__Exercise goal__
Output the listing exactly, leaving nothing out.
+++
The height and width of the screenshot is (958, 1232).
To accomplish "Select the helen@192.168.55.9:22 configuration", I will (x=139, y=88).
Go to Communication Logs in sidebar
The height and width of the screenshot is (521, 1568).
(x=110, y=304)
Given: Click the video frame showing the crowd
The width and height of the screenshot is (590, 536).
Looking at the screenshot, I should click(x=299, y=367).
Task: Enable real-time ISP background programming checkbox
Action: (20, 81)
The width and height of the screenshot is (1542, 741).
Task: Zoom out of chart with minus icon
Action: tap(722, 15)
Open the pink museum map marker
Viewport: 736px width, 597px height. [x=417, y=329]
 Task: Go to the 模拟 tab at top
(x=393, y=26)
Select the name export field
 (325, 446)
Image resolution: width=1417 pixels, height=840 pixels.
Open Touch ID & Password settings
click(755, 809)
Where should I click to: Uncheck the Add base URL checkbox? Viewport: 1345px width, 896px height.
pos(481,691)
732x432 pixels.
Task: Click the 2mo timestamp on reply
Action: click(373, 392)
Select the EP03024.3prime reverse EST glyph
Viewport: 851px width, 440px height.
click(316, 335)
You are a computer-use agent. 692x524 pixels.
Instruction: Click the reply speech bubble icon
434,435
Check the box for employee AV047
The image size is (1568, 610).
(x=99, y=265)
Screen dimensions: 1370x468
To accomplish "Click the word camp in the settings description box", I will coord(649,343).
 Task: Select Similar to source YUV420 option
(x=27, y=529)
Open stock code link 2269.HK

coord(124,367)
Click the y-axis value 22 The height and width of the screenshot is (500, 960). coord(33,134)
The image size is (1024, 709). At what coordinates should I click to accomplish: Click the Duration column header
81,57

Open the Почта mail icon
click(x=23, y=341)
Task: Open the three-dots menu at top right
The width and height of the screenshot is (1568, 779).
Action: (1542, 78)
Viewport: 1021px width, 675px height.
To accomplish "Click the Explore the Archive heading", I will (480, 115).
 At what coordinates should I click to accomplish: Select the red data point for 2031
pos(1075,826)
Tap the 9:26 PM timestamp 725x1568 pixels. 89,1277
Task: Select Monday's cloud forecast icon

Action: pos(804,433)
+++
__Task solution__
The height and width of the screenshot is (958, 1232).
To accomplish "Select the helen@192.168.55.9:22 configuration", I will (x=139, y=88).
Go to Communication Logs in sidebar
The height and width of the screenshot is (521, 1568).
(x=110, y=304)
Given: Click the video frame showing the crowd
The width and height of the screenshot is (590, 536).
Looking at the screenshot, I should click(x=299, y=367).
Task: Enable real-time ISP background programming checkbox
Action: (20, 81)
The width and height of the screenshot is (1542, 741).
Task: Zoom out of chart with minus icon
Action: tap(722, 15)
Open the pink museum map marker
Viewport: 736px width, 597px height. [x=417, y=329]
 Task: Go to the 模拟 tab at top
(x=393, y=26)
Select the name export field
 (325, 446)
Image resolution: width=1417 pixels, height=840 pixels.
Open Touch ID & Password settings
click(755, 809)
Where should I click to: Uncheck the Add base URL checkbox? Viewport: 1345px width, 896px height.
pos(481,691)
732x432 pixels.
Task: Click the 2mo timestamp on reply
Action: click(373, 392)
Select the EP03024.3prime reverse EST glyph
Viewport: 851px width, 440px height.
click(316, 335)
You are a computer-use agent. 692x524 pixels.
Instruction: Click the reply speech bubble icon
434,435
Check the box for employee AV047
The image size is (1568, 610).
(x=99, y=265)
Screen dimensions: 1370x468
To accomplish "Click the word camp in the settings description box", I will coord(649,343).
 Task: Select Similar to source YUV420 option
(x=27, y=529)
Open stock code link 2269.HK

coord(124,367)
Click the y-axis value 22 The height and width of the screenshot is (500, 960). coord(33,134)
The image size is (1024, 709). At what coordinates should I click to accomplish: Click the Duration column header
81,57

Open the Почта mail icon
click(x=23, y=341)
Task: Open the three-dots menu at top right
The width and height of the screenshot is (1568, 779).
Action: (1542, 78)
Viewport: 1021px width, 675px height.
To accomplish "Click the Explore the Archive heading", I will (480, 115).
 At what coordinates should I click to accomplish: Select the red data point for 2031
pos(1075,826)
Tap the 9:26 PM timestamp 725x1568 pixels. 89,1277
Task: Select Monday's cloud forecast icon

Action: pos(804,433)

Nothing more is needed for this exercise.